Tes failles qui ont fleuries

Ode à toi. 

Au volant de mon vélo rouillé, je perçois toutes les nuances qui poussent à travers le relief. A chaque visite, je respire ton air de liberté qui souffle depuis plus de 30 ans sur ton béton. 

Alors que d'autres te verront sale et grise, moi je te vois émouvante.

Tu t'es fait connaître de par le monde. En un siècle, tu as été des deux extrêmes en étant l'épicentre de tragiques bouleversements. Tu as conquis, tu as été détruite, divisée, reconstruite. Puis, on a parlé de toi pour ta culture underground, musicale entre les murs ou picturale sur ceux-ci. On ne peut que cultiver la liberté de l'individu quand on a testé des systèmes politiques antipodes. 

Moi, à chaque pas, je vois ton caractère qui vibre entre tes grandes artères. Cette envie d'être différent, d'être unique et soi-même est tellement inscrite dans tes gênes que toute excentricité ici n'est, finalement, même plus relevée. Chaque silhouette qui passe, c'est une manière de vivre la mode du différent.

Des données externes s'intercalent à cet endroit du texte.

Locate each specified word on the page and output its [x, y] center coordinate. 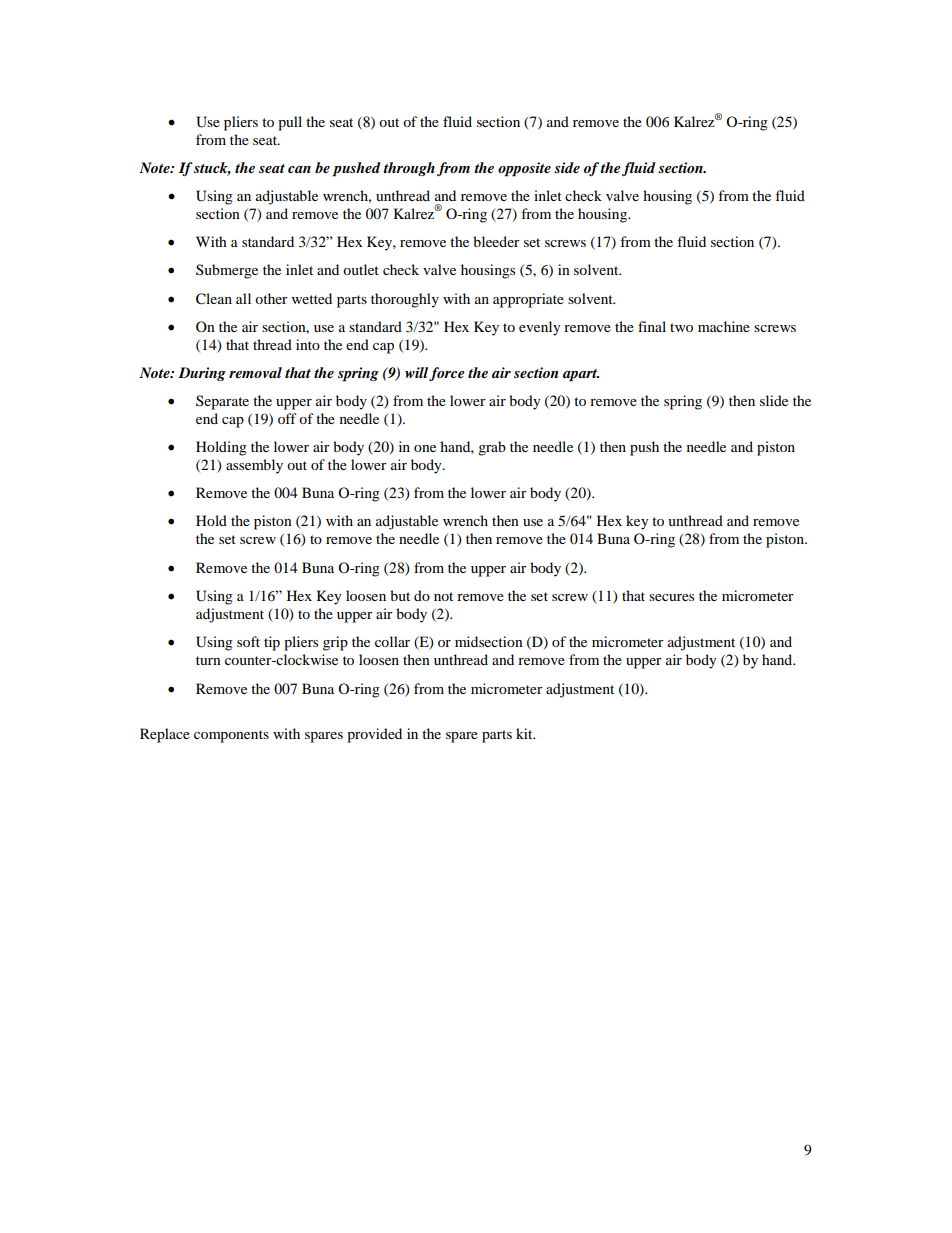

D'autres verront chez toi tes grèves inattendues, tes trottoirs peu déneigés, tes détritus partout, tes affiches qui emballent les poteaux des rues, tes bâtiments alignés monotones, tes incohérences de traffic et ton odeur de pisse. D'autres peut-être jugeront que cette originalité n'est pas si spéciale, voire même un peu fatiguante. Ou est-ce l'indifférence de la ville qui bâillonne le regard sur l'autre.  

Et puis dans ta ville, il y a aussi ces gens qui t'habitent. Ces visages un peu fermés et froids, sagement alignés sur les banquettes de ton U-bahn. Ce personnel de service qui tire la gueule parce que c'est comme ça qu'on accueille ici. Ces têtes du Sud qui ont fait de toi la capitale du kebab. Ces gens qui ont décidé de s'habiller de leurs différences, de vivre leur originalité au grand jour. Ces jeunes de partout, attiré par les sons qui s'insufflent à chaque soirée. Ces différents qui parlent tout bas et dorment de jour pour mieux vagabonder en soirée, parce que la nuit est entrée en eux. Ces frontières brouillées entre les gens, les sexes et les cultures. Ces ongles peints, ces piercings, ces cheveux teints, ces manteaux noirs. 

Par le souvenir encore très présent de ce que leur ancêtres ont vécus, tes habitants exigent des choses différentes des autres capitales européennes. Comme par exemple, sur cette énorme aéroport abandonné, tu ne pourras pas faire pousser d'immeubles supplémentaires; on préfère privilégier le patin à roulettes et des barbecues sur ton gazon peu entretenu. Ca ne semble pas logique, pas idéal de garder un parc à l'abandon, on pourrait faire plus fructueux. Mais non ici, on sait que la liberté est un bien des plus chers qu'une démocratie a à offrir.


9 millions de coeurs battent au centre de ta ville. Toutes ces âmes qui font que tu en as une, Berlin.

En marchant, je remarque cette terrasse d'un restaurant indien avec ma place ensoleillée de la semaine passée, dégotée pour manger et lire mon livre. Cette place, à la même heure 7 jours avant, est désormais à l'ombre de feuilles charnues d'un marronnier. Pourtant, aucun prémisse ne me faisait penser que le printemps arrivait. Elles ont poussées entièrement en moins d'une semaine, sans préavis. 

En une journée, Berlin, tu changes. En une saison, tu te transformes. De la férocité du vent glacial à la pluie de pétales de fleur. Alors que j'écoute les nouvelles en allemand, je réalise que tout pourrait changer vite, que ce que tu as entre les entrailles de ton passé, chère Berlin, est un trésor pour nous rappeler les ambiguïtés de notre humanité.